The country is fed up, and we are not talking about the Federal Reserve Bank. Senator Sanders and Mr. Trump are the conduits for voter anger, and clearly it is the politicians who have brought it on themselves. To think that just until a short while ago, Congress could trade legally on insider information makes one aghast.
The economy has created jobs, but economic growth is elusive. Indeed this economic expansion has been the weakest since World War II, and there are good reasons for it. In 1986, Congress lowered tax rates and eliminated deductions. Many of these deductions were targeted tax incentives for corporations and individuals to invest where it was needed. In order to assuage the electorate, government spent more on giveaways and slowly raised tax rates in an attempt to pay for those giveaways. The point is that instead of Congress incentivizing the electorate to invest in infrastructure, technology, science and education, it taxed and taxed and spent and spent.
We have seen haphazard military excursions and bailouts. And now we face Trump or Sanders, potentially steering the ship. What’s a country to do, let out a primal scream?
The Federal Reserve continues to threaten interest rate increases. We are beginning to view this comically; if both weak growth and profits continue, there is no way, in our view, that we will see rate increases in the next few quarters. We certainly do not need higher interest rates nor a stronger dollar which negatively impacts the profits of U.S. multinational corporations.
Oil vey! The oil market has recovered quickly to almost $40.00 per barrel. We believe a modest pullback will ensue, as some of the rise has been attributable to traders covering their shorts.
The stock market surprised us with the big bounce in late February and March. We are carefully selecting new purchases as we believe that with a troubling profit picture, advances will be difficult in the broader market. Stock selection is critical in these market environments. Older investors and savers are increasingly challenged to generate investment income. Equity investors are increasingly challenged by the “manic markets” – risk on, risk off trading. One thing is for sure – whoever is elected will have to deal with a weak economy, spiraling U.S. debt and constant international crises and turmoil. These factors do not make it easy for investors.
Markets do well with certainty, and right now it is a rare commodity.

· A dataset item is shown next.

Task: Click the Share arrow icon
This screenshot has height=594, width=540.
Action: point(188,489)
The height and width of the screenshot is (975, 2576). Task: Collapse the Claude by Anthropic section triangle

Another market concern is the lack of liquidity in the fixed income markets. During the 2008 meltdown, a few major market makers, (i.e. Bear Stearns and Lehman Brothers) went out of business or left the business. Other existing big banks exited the fixed income trading business. Small firms have stepped in to fill this void, but they do not have the firepower of the former larger firms.
Asset allocation is critical in these markets, so do not be surprised to see reduced equity exposure, particularly if your long-term horizon has narrowed.
At the end of the day, preserving capital is especially important for those of us in our later years. The November elections are still seven months away. So much can happen on the world stage to alter predicted outcomes. We are here to “preserve, protect and defend” your capital and to make solid risk-adjusted returns.
The only constant is change, and we stand ready to adapt to winds that may blow from any direction.
Thank you again for your continued confidence.